Does this dataset show signs of alteration beyond instances of likely human error, such as censorship, deletion, or redaction, that are not accounted for otherwise?
No
The dataset does not show any obvious signs of alteration or human error. There is one acknowledged alteration: the DAS column has been replaced by a constant string (“Data and materials availability”) to remove personal emails. This is openly disclosed in the README. More broadly on the dataset, however, there is a lack of transparency in the workflow and it is not easily possible to reproduce the original list of articles. Providing a search strategy and inclusions and exclusions at each stage for the corpus of research articles published in Science between 2021 and 2024 would have been a useful addition.
Is the dataset well-suited to support its stated research purpose?
Parcialmente
This dataset is used to support a blog post. The dataset provides sufficient information for the type of analysis presented in the blog post, albeit the degree of documentation would not support its use for a full scientific study. For example, there are some observable shifts in year-on-year trends that may represent confounding variables, and for a full study, explanation of these would be required.
Does this dataset support the researcher’s stated conclusions?
Parcialmente
The headline figures (69% sharing data overall for articles in Science, 56% in a repository, 41% of code-generating papers sharing code) are recomputable from the dataset and appear supported.

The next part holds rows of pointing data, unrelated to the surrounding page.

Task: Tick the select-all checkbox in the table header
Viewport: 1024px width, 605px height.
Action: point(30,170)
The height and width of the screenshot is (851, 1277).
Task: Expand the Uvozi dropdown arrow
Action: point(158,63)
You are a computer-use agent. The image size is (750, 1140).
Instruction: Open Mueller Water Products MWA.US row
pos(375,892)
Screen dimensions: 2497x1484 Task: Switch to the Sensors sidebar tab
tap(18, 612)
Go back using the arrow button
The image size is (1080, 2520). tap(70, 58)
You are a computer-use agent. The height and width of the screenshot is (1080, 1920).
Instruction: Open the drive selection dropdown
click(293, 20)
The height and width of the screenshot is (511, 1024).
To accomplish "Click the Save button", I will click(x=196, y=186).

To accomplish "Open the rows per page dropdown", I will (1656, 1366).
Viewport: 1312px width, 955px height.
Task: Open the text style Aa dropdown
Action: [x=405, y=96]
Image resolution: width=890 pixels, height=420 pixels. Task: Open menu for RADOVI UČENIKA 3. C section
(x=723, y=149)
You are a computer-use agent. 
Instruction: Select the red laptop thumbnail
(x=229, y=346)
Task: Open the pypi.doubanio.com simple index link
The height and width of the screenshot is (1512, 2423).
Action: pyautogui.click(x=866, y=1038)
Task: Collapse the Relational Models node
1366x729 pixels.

However, there are some presentational and methodological issues that mean the headlines give some appearance of being chosen to present a particularly optimistic view rather than one that is strictly neutral. First, the abstract's framing of data-sharing is selective. The pairing "69% shared … (6% did not generate or share data)" leaves out the 25.3% of the corpus (679 papers) that generated data but did not share it. This is arguably the most policy-relevant group. The statement that "6% did not generate or share data" is technically correct, but the word "or" is doing a lot of work: overall, 31% of articles did not share data, and among studies that generated data, 679/(679+1638) = 29% withheld it entirely. Second, there is also some asymmetry in the reporting in the blog post. For data, sharing rates are reported against the full corpus; for code, only against papers that generated code. The "Data and Code Sharing" graph grouped by publisher could easily give the false impression that all bars share the same denominator, but they do not. Second, cross-publisher comparisons are potentially misleading. The T&F "sharing data overall" figure appears to be a repository-sharing metric rather than an overall sharing metric, making the side-by-side "69% / 74% / 24%" framing an unfair comparison. Also, the three datasets span different timeframes: Science 2021–2024, PLOS 2018–2025, and T&F 2020–2023 (82.8% from 2023 alone). Restricting PLOS to 2021–2024 already shifts repository sharing from 26% to 29% and code sharing from 29% to 33%. No validation between pipelines is presented, and this makes it difficult to tell whether the stated conclusions are as even-handed as they could be. More discussion of these limitations would have benefitted the transparency of the work.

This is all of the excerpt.